*Exercise directions:*
Everything in the entries except the pictures should be copied exactly.

*Dataset extract:*
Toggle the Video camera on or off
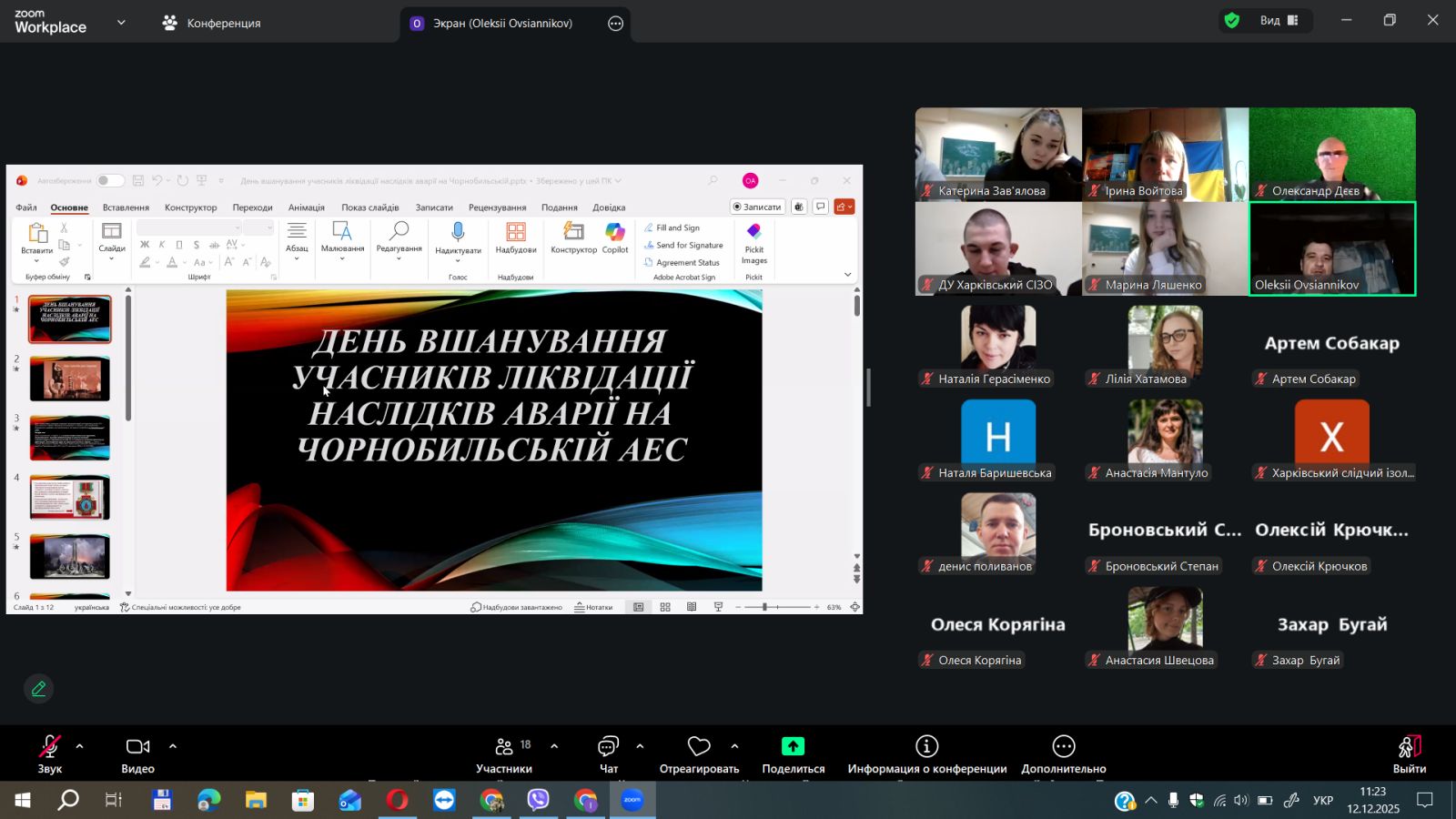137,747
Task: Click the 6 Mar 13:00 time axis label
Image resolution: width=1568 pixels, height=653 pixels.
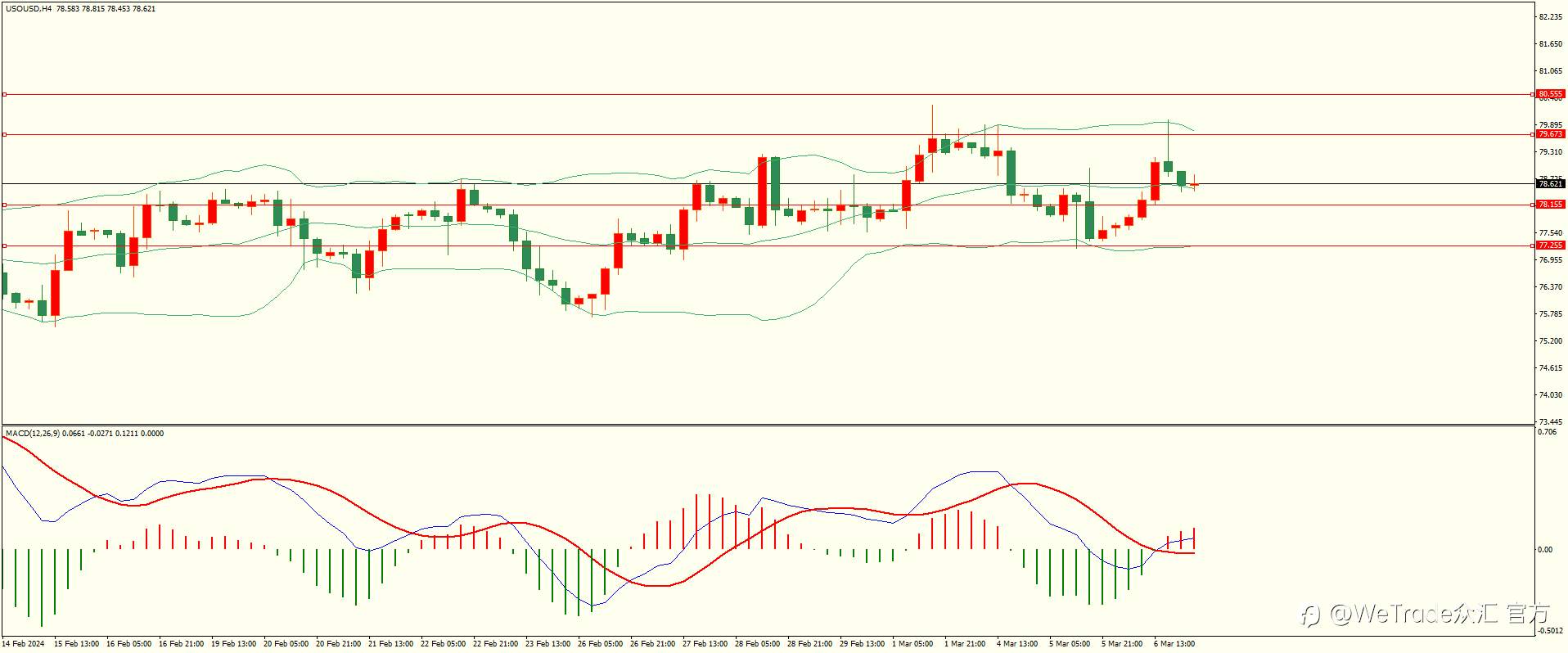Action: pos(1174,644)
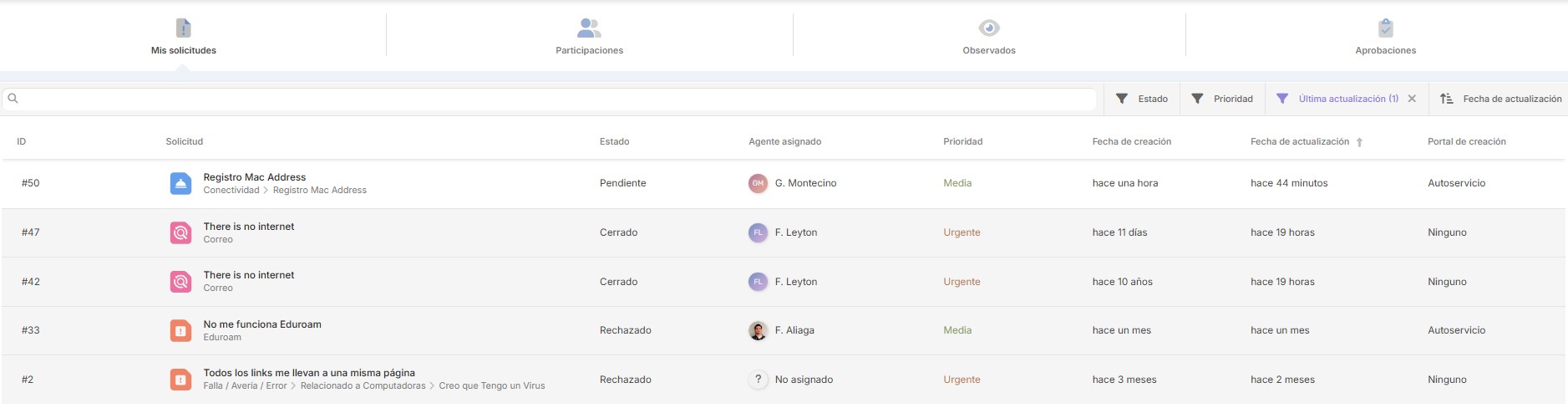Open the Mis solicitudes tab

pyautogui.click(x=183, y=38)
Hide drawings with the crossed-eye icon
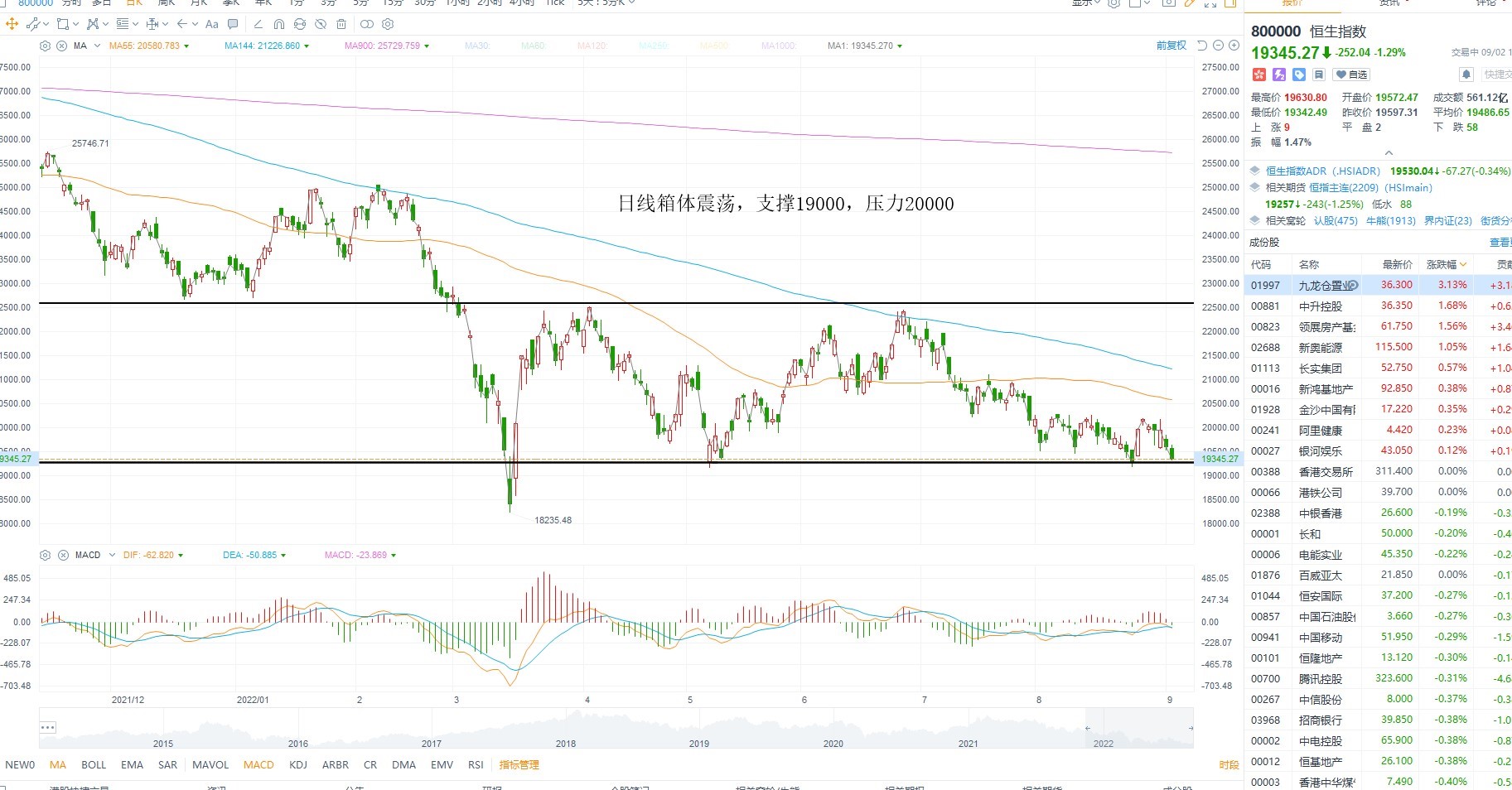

*Task output:*
Toggle the Video camera on or off
137,747
Task: Click the 6 Mar 13:00 time axis label
Image resolution: width=1568 pixels, height=653 pixels.
Action: pos(1174,644)
Open the Mis solicitudes tab

pyautogui.click(x=183, y=38)
Hide drawings with the crossed-eye icon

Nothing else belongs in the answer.